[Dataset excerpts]
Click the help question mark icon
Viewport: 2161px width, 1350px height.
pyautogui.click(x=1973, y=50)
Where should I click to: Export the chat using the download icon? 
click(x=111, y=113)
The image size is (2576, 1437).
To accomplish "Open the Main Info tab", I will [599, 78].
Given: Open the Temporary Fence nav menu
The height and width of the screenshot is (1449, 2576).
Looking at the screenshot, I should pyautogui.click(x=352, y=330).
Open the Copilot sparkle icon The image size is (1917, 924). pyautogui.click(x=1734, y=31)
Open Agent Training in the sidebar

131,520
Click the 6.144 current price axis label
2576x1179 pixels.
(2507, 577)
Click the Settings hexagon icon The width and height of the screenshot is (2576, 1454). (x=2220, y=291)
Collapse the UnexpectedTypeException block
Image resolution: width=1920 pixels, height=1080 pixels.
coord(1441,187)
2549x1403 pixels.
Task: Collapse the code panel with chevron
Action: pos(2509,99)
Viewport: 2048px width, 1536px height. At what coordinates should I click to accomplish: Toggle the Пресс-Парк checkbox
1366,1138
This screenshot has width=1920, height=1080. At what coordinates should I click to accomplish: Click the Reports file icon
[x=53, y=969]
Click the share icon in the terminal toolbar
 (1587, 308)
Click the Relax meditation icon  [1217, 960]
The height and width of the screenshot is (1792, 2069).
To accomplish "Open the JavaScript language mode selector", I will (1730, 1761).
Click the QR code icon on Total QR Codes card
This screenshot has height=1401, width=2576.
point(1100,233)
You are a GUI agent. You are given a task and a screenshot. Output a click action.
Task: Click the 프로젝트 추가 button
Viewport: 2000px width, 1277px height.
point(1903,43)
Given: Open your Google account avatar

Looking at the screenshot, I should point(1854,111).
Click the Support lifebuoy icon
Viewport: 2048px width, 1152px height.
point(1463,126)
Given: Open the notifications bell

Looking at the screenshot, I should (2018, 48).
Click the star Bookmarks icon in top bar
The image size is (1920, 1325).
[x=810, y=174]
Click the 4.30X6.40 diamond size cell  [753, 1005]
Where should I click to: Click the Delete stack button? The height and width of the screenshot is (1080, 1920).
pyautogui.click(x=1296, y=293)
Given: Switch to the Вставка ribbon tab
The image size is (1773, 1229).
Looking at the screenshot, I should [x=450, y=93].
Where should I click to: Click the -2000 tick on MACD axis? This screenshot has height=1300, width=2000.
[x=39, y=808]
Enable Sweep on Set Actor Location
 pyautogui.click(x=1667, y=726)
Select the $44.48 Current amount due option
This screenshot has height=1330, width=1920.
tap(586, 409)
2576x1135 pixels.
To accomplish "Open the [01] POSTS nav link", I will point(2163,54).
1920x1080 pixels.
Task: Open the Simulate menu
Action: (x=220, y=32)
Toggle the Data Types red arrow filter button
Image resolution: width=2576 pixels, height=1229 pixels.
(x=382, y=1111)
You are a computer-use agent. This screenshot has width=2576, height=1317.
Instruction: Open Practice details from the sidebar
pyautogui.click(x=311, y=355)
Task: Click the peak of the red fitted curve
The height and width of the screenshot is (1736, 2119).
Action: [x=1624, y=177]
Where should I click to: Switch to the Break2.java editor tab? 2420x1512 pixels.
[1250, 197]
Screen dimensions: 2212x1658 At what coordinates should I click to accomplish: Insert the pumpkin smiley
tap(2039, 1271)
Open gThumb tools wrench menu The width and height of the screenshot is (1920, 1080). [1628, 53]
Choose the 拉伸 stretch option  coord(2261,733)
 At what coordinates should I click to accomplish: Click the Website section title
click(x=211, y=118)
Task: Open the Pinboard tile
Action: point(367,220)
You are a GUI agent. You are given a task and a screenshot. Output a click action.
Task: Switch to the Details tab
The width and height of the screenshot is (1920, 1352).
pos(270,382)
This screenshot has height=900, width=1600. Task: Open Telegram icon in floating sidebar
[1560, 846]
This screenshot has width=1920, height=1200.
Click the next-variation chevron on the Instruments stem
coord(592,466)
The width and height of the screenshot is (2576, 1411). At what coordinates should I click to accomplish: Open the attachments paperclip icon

- [TASK TO COMPLETE]:
Only one stretch of the data above is needed. Restate it word for word, from the line containing "Where should I click to: Switch" through the line containing "Choose the 拉伸", both ends included.

- [TASK RESULT]:
Where should I click to: Switch to the Break2.java editor tab? 2420x1512 pixels.
[1250, 197]
Screen dimensions: 2212x1658 At what coordinates should I click to accomplish: Insert the pumpkin smiley
tap(2039, 1271)
Open gThumb tools wrench menu The width and height of the screenshot is (1920, 1080). [1628, 53]
Choose the 拉伸 stretch option  coord(2261,733)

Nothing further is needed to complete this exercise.